Locations & assessment:
- North, north-west, north-east and east Scotland EXTREME Tuesday 7th April
- East and north-east Scotland VERY HIGH Thursday 8th – Friday 9th April
- North-east Scotland VERY HIGH Friday 10th April
- Other areas MODERATE 7th April, this area expanding 8th – 10th
The overall fire danger assessment is:
- Eastern Scotland – VERY HIGH Tuesday 7th – Wednesday 8th April.
- All areas LOW when rain arrives Friday 10th – Saturday 11th.
Seasonal condition of the fuels:
Mid-April – at this time of year, still early spring, the seasonal condition of the fuels (vegetation) will be still reacting most to the combination of frost, warm dry weather and wind. There is a lot of dead grass and dead heather left over from last year, which can dry very quickly. Frost and sun can also reduce the live fuel moisture of heather. Overall these conditions can create very low moisture contents.
There has been rain and over the last month and the deeper fuel layers are still wet.
General weather forecast information:
A low pressure system is developing over the mid-Atlantic tracking up to Iceland. A frontal system will extend across Scotland from the north west, with heavy rain in the north-west by Wednesday. The rain will be light over central areas and there will be little rain in eastern areas. Tuesday looks to be bright, sunny, low humidity and strong and gusty south to south west winds. Winds will be still be strong westerlies Wednesday, becoming easterly and dropping on Thurs-Friday. Maximum mid-afternoon air temperature in eastern Scotland Wed-Thursday 14-15C, lower in west. Humidity levels drop to around 47 – 65% in easterly areas Wed-Thurs, gradually rising Fri. Significant rain is forecast for Friday and Saturday covering all parts of Scotland. As With all weather system there will be local variation.

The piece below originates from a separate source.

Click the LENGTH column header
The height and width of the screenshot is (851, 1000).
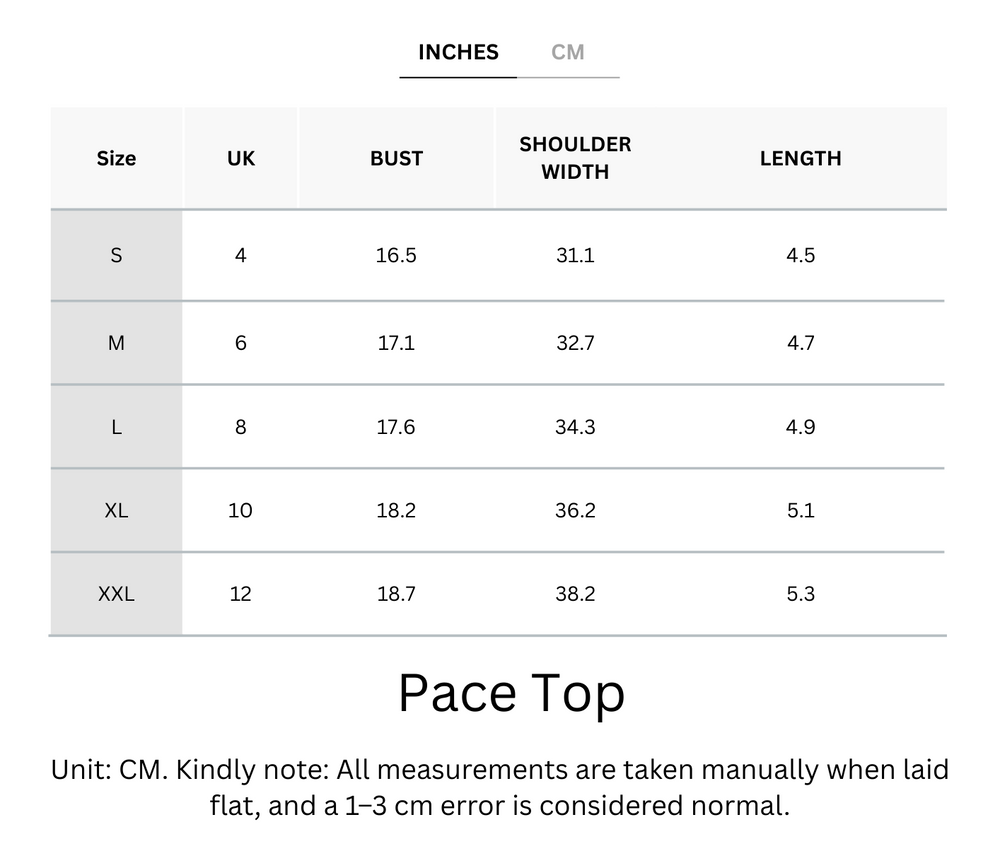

The key issues over the rest of the week are the low relative humidity and high winds in eastern Scotland today and tomorrow. Dead fine fuels will dry over a short period in these conditions
Both FFMC and ISI become high in eastern and coastal areas. Where the FFMC is high dead fuels will ignite and burn hot enough to burn live fuels such as heather. Where ISI is above 3 spread rates could be fast. Lower soil layers are still damp, the potential for smouldering is therefore low
Overall fires could burn and spread, with high fire intensity, but should not have significant smouldering. Once rain arrives then fire danger reduces.